Now 87, Manuel Aaron finds it difficult to speak, but Aaron's son does pick up the phone to speak about his father's role in Chennai's chess culture.

"My father was sensitive about the growth of chess as he played without a culture in his days... After his days as a player, he took up the administrative role and started spreading chess across the state and country. Tal Chess Club played a crucial role in the growth of chess," Arvind Aaron told The Bridge.

In 1983, there was a figurative passing of the baton when a 14-year-old Viswanathan Anand defeated Manuel Aaron, signalling the end of one era and the start of another.

After Aaron, There was Anand

Known as the 'Lightning Kid' in his younger days, Vishy Anand's rise in the 1980s and '90s also caused a boom in Chennai chess culture.

Manuel Aaron once mentioned that during his chess lectures at the Tal Chess Club, Anand was the only one asking relevant questions. That is when he knew Anand would be a world champion someday.

Anand attaining GM norm in 1987 had a great impact. More and more tournaments started surfacing for aspiring players.

"The rise of Viswanathan Anand came a big boost for the younger players who wanted to take up chess. I myself used to visit the Tal Chess Club till it was closed down in the 1990s due to a lack of funds... (Later,) playing in regular tournaments and reading all the literature available helped me and many others like me," recalled RB Ramesh.

The space that once housed the chess greats at Tal Chess Club is now the Exhibition Center of the Russian Culture Center. (PritishRaj/TheBridge)

After Tal shut down due to lack of funds following the Soviet disintegration in the early 1990s, players moved to different chess academies. Ramesh remembers how some players would spend hours at these academies, honing themselves into Grandmasters.

Once the internet made its presence felt in the 2000s, Tamil Nadu had already announced itself as the leader. Out of 18 players who attained the GM norm between 2001 and 2010, seven were from Tamil Nadu.

The Golden Generation - Aided by chess institutes, academies

There were four Indians in the quarterfinals of the 2023 Chess World Cup. Only one other country in history had managed to do this previously - Russia.

Termed the 'golden generation' by none other than Anand himself, the likes of R Praggnanandhaa, D Gukesh, Arjun Erigaisi and Vidit Gujrathi have taken the world by storm. Two of these players are from Chennai, showing how the city has remained the 'cradle of Indian chess'.

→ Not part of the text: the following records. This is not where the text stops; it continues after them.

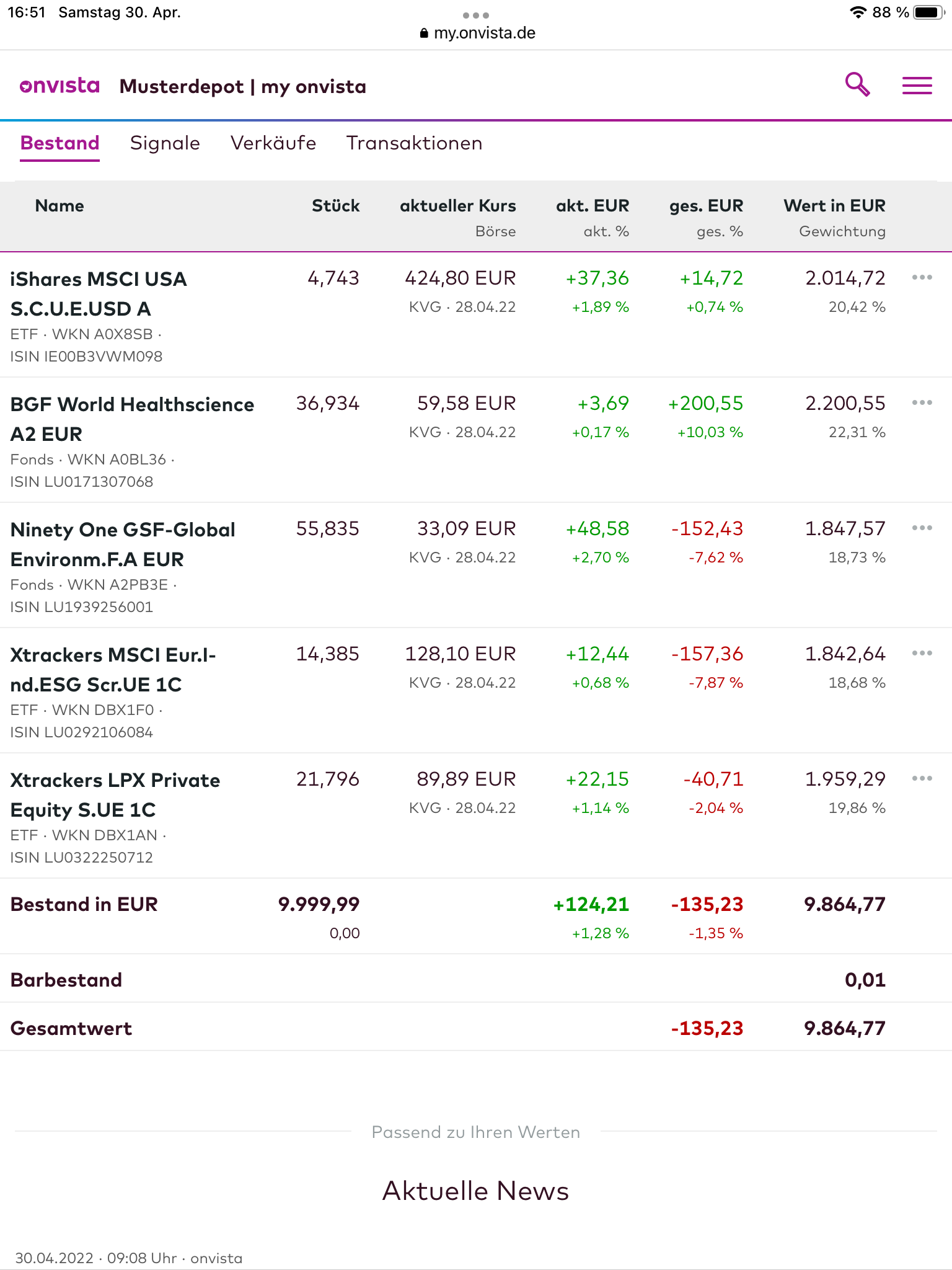Open the hamburger menu icon
This screenshot has width=952, height=1270.
pos(917,86)
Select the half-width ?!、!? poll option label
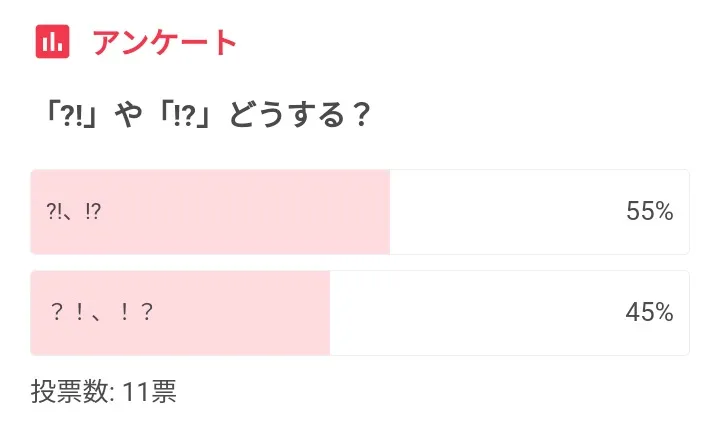The width and height of the screenshot is (720, 444). pyautogui.click(x=73, y=212)
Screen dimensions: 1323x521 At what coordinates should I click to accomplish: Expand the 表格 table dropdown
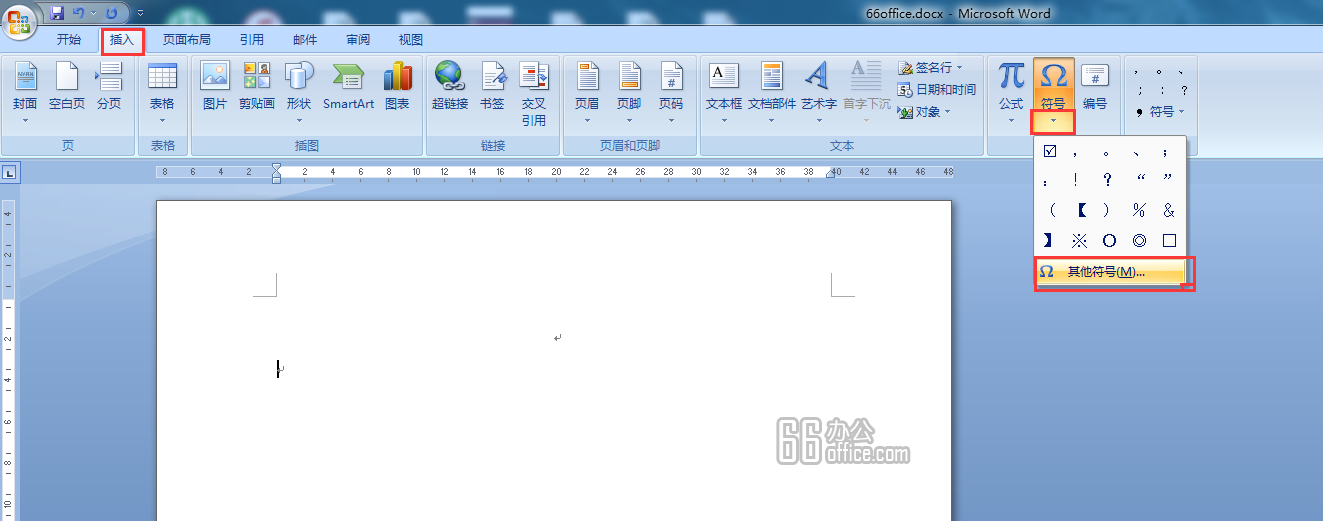(162, 120)
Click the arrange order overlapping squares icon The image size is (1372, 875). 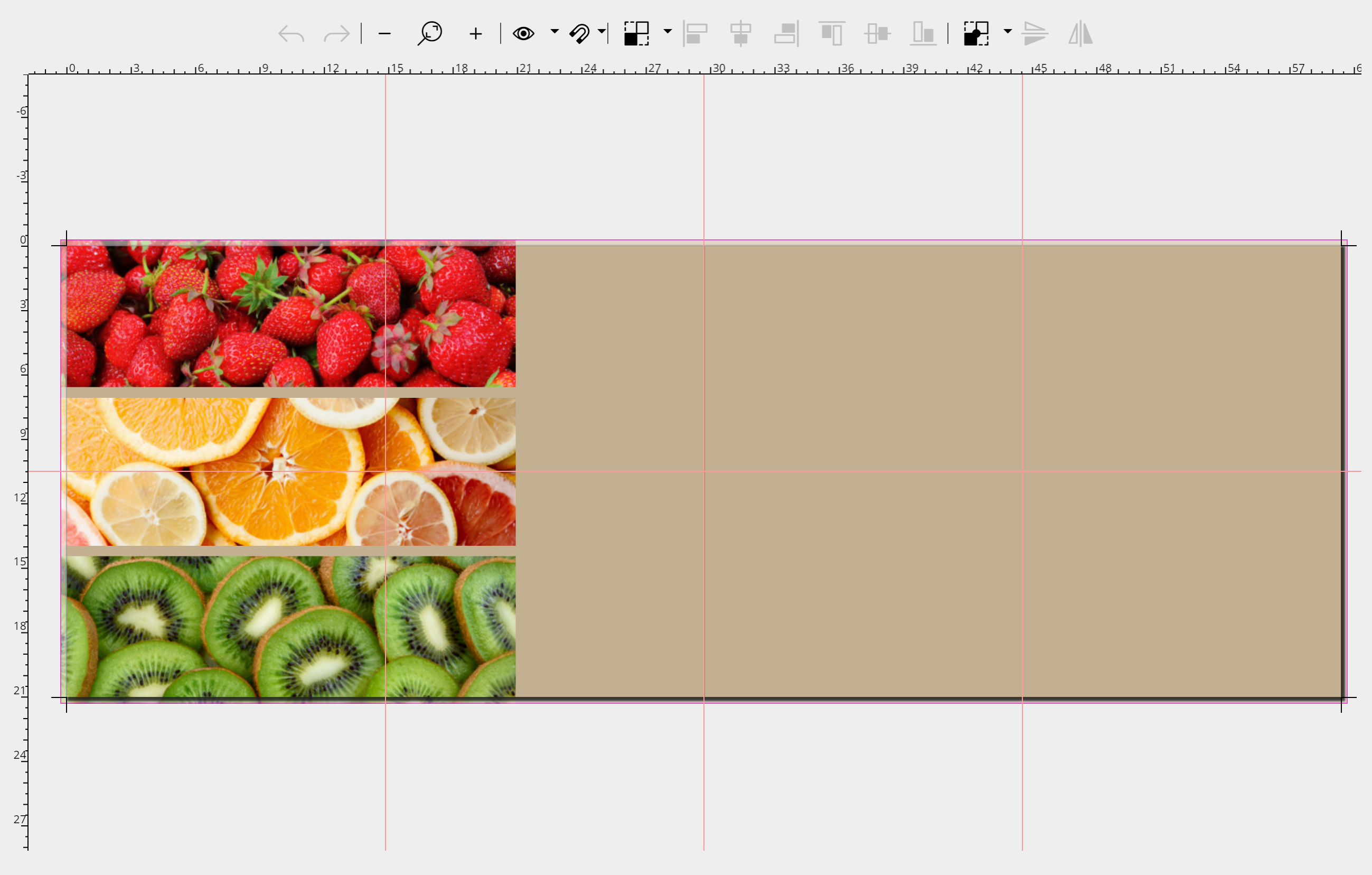(976, 34)
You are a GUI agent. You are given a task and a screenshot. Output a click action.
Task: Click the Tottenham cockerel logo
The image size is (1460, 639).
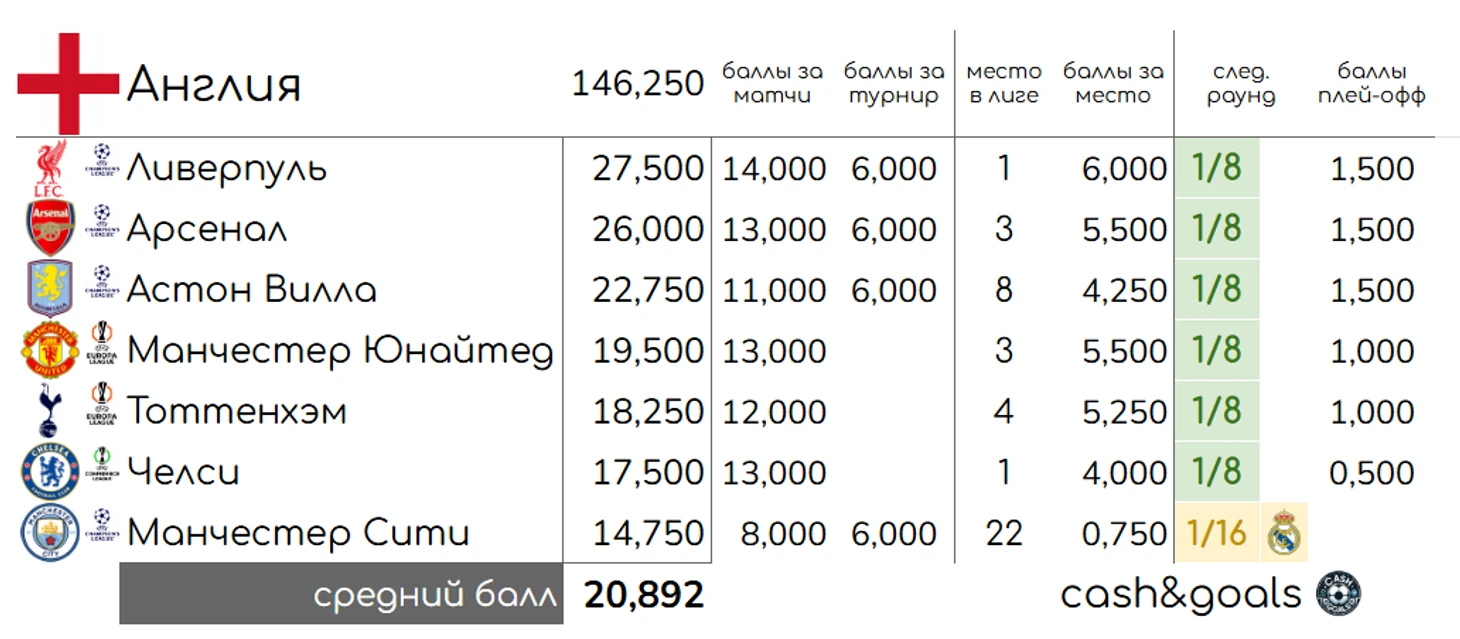point(50,411)
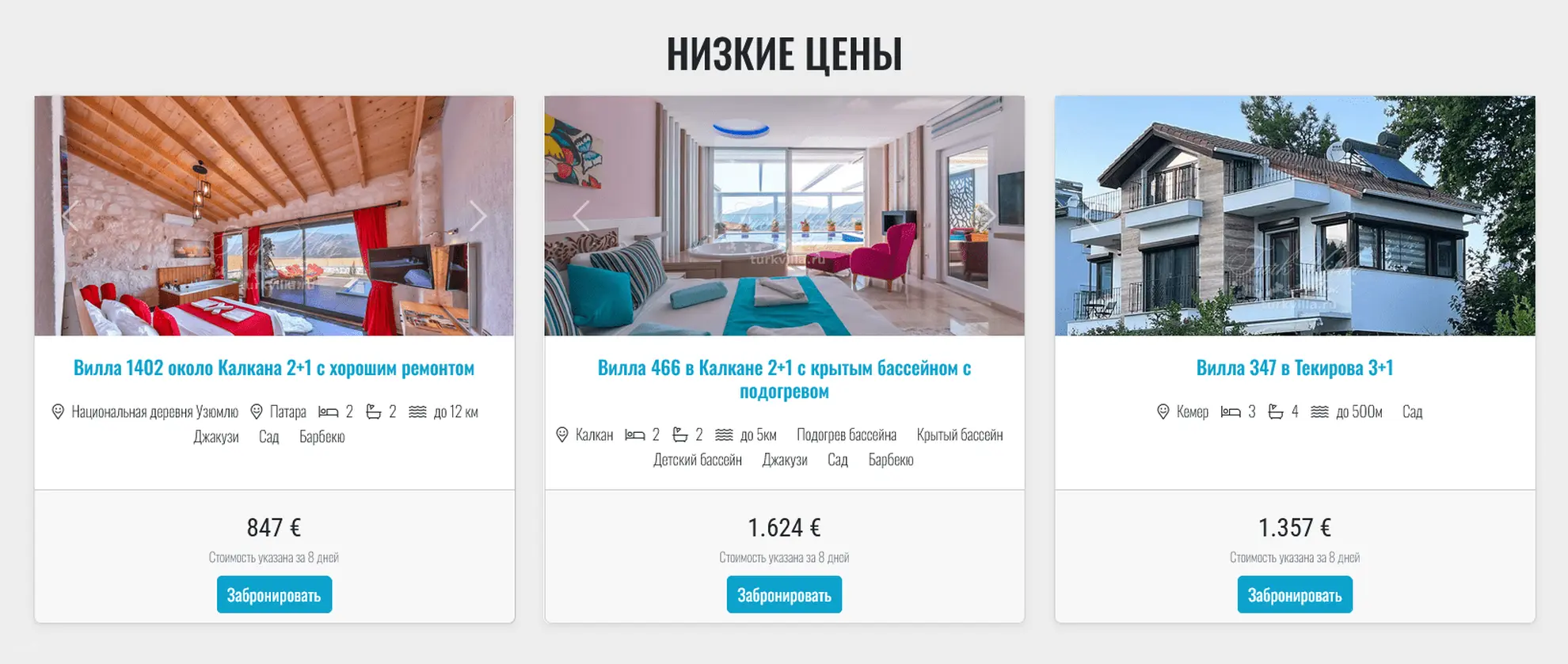This screenshot has height=664, width=1568.
Task: Click next-photo arrow on Villa 466 image
Action: (x=988, y=215)
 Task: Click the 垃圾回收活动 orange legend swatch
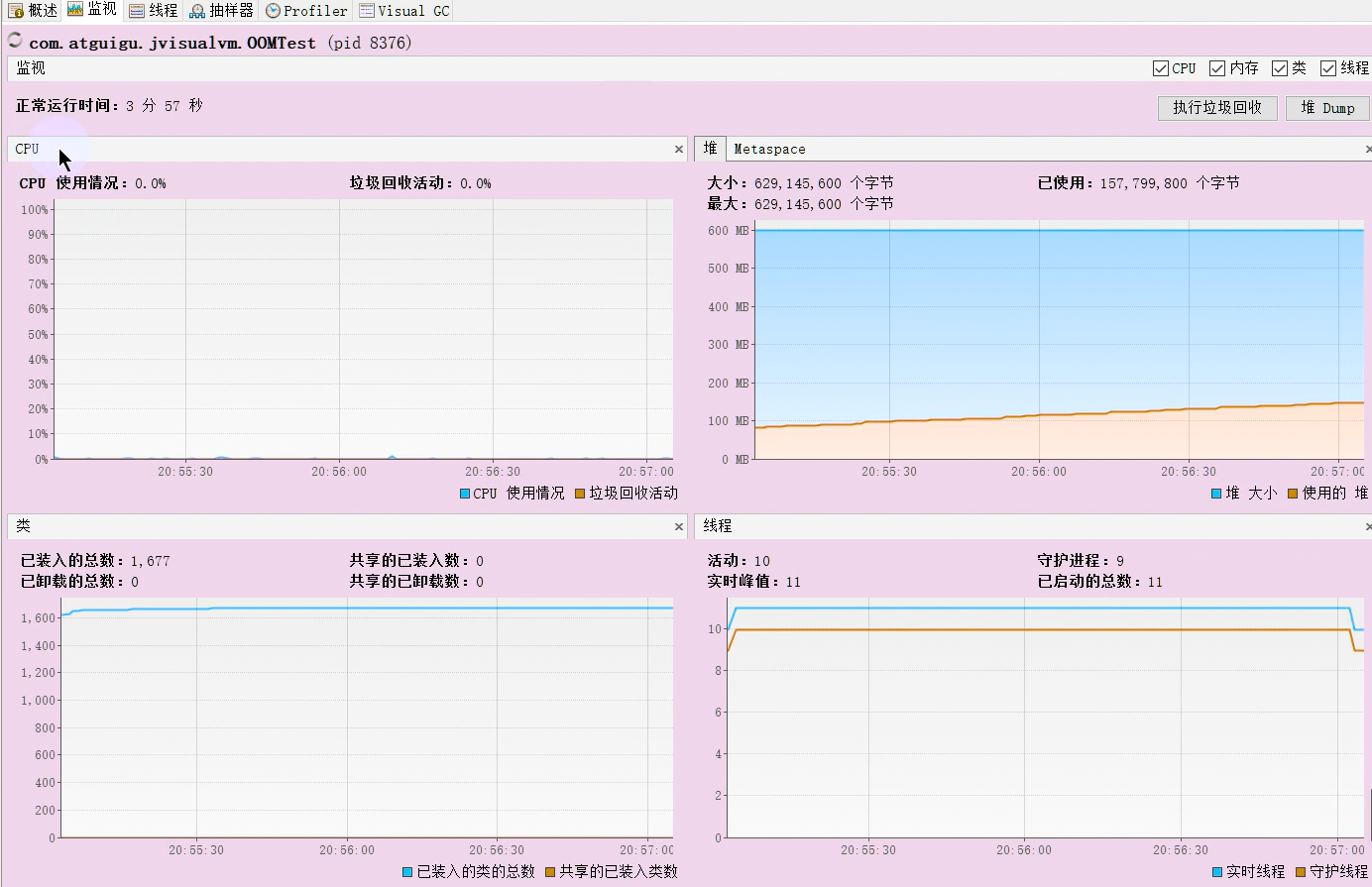click(x=580, y=494)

"Chess has become younger across the world. In my academy, I have received admissions from the age of five. Pragg was seven years old when he came to me," said RB Ramesh, who runs the Chess Gurukul academy, one of more than 50 chess academies operational in the city.

"The parents look up to the likes of Gukesh and Pragg when they put their children into chess academies. When there is someone to look up to, the culture gets passed on to the next generation," said Ramesh.

RB Ramesh in his Chess gurukul, the place where R Praggnanandhaa honed his skills. (PritishRaj/TheBridge)

Chennai's chess culture is ubiquitous. It's at the corner of every street and at the back of every mind. While the chess academies are primarily responsible for churning out Grandmasters, institutions like the Velammal Educational Trust also play a huge role.

Along with Pragg and Gukesh, the school supports 17 Grandmasters. Among the last four GMs from Tamil Nadu, three belong to the Velammal Educational Trust - NR Vignesh, Bharath Subramaniyam, and V Pranav.

When Pragg and Gukesh were part of the Velammal team, they won the title of World School Chess champions in 2021.

There is no one phenomenon that can be pinpointed to explain the romance between Chennai and chess, but from Aaron to Anand to Praggnanandhaa, the circle of trailblazers continues, and having someone to look up to for the next generation is going to be the greatest strength for Chennai.